[Stored data entries]
★ ★ ★

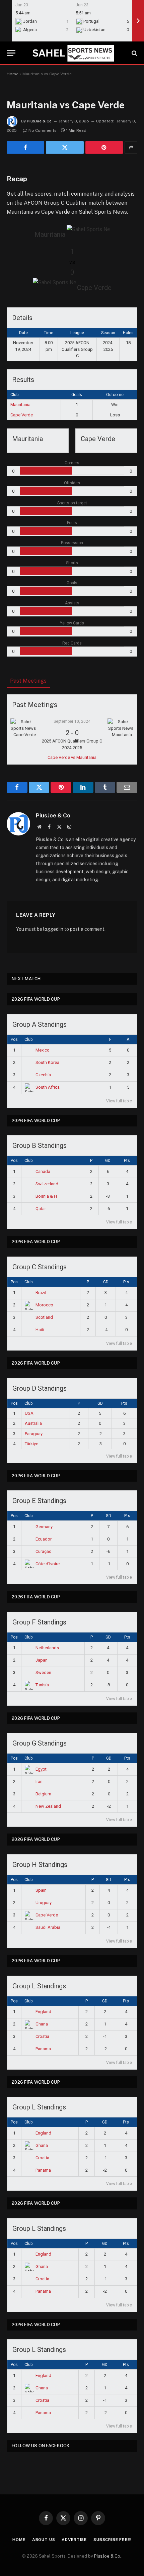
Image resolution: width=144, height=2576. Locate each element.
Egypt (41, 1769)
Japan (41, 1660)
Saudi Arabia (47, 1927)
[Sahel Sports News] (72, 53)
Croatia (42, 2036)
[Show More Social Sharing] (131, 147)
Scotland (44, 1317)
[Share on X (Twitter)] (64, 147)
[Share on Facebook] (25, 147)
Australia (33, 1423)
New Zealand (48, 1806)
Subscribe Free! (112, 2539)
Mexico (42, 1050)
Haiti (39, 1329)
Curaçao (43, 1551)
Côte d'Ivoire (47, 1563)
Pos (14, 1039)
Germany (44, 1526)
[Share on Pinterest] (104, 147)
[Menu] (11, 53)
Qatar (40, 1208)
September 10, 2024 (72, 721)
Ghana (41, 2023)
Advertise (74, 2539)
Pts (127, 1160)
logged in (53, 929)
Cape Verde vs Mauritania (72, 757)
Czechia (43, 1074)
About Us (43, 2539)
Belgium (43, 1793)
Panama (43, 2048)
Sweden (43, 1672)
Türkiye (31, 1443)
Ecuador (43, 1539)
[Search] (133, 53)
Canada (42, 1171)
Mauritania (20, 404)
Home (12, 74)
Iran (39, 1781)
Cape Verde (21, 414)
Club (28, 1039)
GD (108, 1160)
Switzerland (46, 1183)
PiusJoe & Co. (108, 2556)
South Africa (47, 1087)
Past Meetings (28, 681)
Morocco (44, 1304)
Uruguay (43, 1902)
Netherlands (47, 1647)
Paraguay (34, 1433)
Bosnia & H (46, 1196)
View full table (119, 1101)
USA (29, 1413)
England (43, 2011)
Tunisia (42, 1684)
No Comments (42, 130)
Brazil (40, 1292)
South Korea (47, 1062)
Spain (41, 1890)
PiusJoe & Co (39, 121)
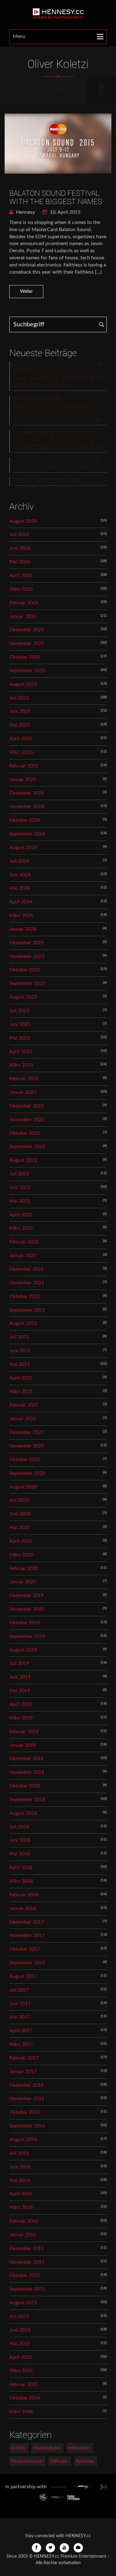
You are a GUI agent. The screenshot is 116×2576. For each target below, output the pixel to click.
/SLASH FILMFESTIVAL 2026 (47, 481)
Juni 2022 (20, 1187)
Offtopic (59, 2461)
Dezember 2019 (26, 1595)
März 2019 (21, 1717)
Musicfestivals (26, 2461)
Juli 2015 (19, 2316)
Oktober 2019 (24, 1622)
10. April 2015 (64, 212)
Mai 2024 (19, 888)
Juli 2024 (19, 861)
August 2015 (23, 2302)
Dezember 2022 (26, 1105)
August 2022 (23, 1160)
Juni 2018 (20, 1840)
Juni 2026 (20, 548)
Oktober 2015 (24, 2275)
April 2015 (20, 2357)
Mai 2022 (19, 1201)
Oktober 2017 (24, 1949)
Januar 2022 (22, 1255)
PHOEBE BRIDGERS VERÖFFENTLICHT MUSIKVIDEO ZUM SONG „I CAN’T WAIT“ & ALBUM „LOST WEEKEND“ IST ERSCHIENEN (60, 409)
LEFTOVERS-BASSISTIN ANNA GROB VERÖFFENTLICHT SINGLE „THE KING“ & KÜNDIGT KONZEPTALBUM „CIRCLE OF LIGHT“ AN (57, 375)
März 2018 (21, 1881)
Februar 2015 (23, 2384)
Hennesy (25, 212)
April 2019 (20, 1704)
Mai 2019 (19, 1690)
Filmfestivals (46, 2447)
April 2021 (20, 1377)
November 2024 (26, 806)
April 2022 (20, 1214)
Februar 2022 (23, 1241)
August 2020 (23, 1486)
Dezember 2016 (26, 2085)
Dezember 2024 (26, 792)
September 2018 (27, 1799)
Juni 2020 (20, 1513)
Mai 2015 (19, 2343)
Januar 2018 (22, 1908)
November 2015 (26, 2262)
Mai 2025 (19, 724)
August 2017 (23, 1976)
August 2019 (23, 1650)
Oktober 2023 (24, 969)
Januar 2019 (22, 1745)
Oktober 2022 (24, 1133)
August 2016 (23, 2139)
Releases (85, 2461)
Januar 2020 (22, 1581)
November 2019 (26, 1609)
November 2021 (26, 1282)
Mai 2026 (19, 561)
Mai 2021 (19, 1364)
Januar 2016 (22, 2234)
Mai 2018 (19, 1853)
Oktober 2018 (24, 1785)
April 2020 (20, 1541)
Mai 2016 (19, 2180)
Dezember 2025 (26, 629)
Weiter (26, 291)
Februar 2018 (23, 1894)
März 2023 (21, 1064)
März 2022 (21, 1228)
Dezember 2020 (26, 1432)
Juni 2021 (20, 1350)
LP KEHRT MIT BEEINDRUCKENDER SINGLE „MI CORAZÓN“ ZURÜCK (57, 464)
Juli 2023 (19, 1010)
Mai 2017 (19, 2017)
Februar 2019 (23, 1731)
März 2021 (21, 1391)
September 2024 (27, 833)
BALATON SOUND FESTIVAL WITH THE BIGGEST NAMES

★ ★ ★

• WHAT YOU SHOULD DO: Using the records above, set down exactly the lines from the one with "April 2020 (20, 1541)" through the one with "März 2021 (21, 1391)", inclusive, and nothing more.

• OUTPUT OF THE EXERCISE:
April 2020 (20, 1541)
Mai 2016 (19, 2180)
Dezember 2025 (26, 629)
Weiter (26, 291)
Februar 2018 (23, 1894)
März 2023 (21, 1064)
März 2022 (21, 1228)
Dezember 2020 (26, 1432)
Juni 2021 (20, 1350)
LP KEHRT MIT BEEINDRUCKENDER SINGLE „MI CORAZÓN“ ZURÜCK (57, 464)
Juli 2023 (19, 1010)
Mai 2017 (19, 2017)
Februar 2019 (23, 1731)
März 2021 (21, 1391)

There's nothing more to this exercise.